• **What is needed**:
Rewrite everything from the line containing "Uncheck the X-marked" down to the last of the items below as a two-column CSV with the headers instruction and response. Give one row per item, with each field in double quotes and any line breaks turned into spaces.

# start of Listing

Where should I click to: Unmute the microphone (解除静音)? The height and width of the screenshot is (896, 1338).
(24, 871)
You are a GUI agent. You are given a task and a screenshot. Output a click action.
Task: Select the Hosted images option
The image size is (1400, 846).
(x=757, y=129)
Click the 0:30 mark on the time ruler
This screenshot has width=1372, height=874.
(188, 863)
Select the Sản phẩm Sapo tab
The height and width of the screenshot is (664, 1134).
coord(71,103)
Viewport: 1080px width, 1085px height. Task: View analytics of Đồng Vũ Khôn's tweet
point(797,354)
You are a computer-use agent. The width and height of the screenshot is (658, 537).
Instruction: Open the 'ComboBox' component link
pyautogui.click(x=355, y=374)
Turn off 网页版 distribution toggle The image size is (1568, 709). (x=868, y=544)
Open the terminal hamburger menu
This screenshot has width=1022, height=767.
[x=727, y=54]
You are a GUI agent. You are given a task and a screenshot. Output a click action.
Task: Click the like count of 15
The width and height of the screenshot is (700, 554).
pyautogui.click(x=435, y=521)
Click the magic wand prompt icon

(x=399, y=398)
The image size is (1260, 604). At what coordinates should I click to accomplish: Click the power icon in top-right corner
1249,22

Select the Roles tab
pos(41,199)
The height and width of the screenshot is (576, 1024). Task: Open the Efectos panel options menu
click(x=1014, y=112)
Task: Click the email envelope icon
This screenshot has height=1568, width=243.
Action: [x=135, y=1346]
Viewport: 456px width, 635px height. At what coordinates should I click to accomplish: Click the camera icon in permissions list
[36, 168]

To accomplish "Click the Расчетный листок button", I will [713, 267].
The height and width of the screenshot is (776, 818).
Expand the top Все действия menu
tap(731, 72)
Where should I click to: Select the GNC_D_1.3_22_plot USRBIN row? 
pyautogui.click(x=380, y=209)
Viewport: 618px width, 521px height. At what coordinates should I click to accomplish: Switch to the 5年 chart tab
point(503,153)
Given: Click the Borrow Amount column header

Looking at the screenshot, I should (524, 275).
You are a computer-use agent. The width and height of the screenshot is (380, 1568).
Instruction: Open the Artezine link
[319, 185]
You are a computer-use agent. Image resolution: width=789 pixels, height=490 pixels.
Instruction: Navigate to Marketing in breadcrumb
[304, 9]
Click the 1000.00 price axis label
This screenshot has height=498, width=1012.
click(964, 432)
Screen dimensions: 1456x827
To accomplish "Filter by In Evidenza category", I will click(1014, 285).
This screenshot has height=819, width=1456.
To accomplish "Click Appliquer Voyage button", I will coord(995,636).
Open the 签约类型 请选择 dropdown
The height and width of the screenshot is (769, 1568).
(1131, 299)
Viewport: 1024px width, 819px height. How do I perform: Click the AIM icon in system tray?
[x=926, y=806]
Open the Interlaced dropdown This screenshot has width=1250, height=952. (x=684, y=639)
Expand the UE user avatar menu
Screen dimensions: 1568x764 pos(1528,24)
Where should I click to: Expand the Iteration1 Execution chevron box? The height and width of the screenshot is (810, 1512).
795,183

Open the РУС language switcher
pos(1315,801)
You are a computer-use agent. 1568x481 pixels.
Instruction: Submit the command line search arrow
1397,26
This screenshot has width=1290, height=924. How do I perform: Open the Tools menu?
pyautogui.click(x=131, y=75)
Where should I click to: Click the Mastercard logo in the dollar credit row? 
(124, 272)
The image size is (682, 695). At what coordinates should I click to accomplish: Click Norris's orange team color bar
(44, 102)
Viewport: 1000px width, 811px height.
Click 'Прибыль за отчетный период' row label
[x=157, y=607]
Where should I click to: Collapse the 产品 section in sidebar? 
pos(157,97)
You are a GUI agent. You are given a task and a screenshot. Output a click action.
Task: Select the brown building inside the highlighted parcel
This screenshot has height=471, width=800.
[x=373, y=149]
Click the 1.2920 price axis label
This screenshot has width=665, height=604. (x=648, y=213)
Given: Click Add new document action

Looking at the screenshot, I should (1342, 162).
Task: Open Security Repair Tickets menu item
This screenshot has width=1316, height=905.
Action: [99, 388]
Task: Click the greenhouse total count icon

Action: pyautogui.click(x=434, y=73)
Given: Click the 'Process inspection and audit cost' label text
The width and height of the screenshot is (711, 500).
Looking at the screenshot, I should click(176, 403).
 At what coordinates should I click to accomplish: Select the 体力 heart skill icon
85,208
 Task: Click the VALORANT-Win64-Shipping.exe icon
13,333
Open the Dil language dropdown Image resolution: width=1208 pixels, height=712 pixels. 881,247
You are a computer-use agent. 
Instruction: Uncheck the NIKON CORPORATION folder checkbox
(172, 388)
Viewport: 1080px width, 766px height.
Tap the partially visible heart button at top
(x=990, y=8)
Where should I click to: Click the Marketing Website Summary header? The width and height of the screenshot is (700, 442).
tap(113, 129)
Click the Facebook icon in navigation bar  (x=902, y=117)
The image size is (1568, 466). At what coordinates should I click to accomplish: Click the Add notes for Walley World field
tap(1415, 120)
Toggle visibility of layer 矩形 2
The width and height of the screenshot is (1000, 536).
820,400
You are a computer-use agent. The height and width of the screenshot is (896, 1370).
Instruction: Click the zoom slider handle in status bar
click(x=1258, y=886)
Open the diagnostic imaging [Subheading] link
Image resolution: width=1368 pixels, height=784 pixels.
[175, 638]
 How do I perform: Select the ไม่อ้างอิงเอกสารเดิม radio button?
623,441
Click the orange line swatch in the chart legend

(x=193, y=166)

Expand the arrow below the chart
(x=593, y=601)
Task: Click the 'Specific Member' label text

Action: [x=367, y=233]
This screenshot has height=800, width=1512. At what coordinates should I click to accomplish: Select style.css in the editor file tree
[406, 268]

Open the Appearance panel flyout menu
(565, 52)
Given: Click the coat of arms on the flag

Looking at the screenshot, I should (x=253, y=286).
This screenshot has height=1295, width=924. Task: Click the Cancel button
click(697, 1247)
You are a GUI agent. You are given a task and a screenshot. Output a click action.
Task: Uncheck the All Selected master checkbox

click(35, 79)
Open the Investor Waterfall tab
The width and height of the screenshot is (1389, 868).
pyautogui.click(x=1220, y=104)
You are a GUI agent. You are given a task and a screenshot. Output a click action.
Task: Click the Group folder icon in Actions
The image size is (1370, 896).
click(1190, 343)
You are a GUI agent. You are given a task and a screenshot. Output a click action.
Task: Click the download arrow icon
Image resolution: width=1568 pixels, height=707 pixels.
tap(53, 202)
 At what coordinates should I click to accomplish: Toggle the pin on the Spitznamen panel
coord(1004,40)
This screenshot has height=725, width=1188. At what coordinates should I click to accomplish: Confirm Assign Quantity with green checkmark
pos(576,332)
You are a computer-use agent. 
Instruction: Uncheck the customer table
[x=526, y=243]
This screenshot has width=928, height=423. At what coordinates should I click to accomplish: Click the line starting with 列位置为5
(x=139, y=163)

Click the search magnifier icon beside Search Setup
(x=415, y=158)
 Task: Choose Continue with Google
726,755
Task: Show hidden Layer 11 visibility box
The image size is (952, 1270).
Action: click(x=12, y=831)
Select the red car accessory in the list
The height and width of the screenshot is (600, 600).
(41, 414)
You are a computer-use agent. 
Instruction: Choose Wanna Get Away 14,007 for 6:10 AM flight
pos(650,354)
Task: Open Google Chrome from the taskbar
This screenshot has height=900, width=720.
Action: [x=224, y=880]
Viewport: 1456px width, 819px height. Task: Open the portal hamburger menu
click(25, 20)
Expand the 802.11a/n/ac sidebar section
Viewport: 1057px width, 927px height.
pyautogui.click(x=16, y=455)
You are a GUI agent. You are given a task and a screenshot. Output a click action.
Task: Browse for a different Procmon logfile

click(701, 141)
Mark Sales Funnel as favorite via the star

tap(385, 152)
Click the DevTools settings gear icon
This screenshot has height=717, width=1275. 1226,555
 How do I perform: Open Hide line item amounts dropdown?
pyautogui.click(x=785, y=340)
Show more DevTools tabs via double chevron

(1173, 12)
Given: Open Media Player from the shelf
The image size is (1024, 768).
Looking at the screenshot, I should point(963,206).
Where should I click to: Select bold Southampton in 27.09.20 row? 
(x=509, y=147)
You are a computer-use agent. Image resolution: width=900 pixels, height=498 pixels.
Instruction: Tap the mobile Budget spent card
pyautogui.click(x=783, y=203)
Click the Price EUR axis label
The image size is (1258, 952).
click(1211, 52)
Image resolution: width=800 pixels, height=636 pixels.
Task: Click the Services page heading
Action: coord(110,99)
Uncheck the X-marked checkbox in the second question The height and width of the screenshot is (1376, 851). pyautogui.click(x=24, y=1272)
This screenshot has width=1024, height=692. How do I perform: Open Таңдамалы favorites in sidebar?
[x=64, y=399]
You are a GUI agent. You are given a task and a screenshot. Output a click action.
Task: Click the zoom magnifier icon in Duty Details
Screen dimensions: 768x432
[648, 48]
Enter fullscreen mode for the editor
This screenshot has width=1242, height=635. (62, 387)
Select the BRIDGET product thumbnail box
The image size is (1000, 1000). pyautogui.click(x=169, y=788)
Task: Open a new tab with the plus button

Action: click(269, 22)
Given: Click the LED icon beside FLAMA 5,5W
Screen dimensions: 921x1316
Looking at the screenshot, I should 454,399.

# end of Listing

• **Answer to the problem**:
instruction,response
"Uncheck the X-marked checkbox in the second question The height and width of the screenshot is (1376, 851).","pyautogui.click(x=24, y=1272)"
"This screenshot has width=1024, height=692. How do I perform: Open Таңдамалы favorites in sidebar?","[x=64, y=399]"
"You are a GUI agent. You are given a task and a screenshot. Output a click action. Task: Click the zoom magnifier icon in Duty Details Screen dimensions: 768x432","[648, 48]"
"Enter fullscreen mode for the editor","This screenshot has width=1242, height=635. (62, 387)"
"Select the BRIDGET product thumbnail box","The image size is (1000, 1000). pyautogui.click(x=169, y=788)"
"Task: Open a new tab with the plus button","Action: click(269, 22)"
"Given: Click the LED icon beside FLAMA 5,5W Screen dimensions: 921x1316","Looking at the screenshot, I should 454,399."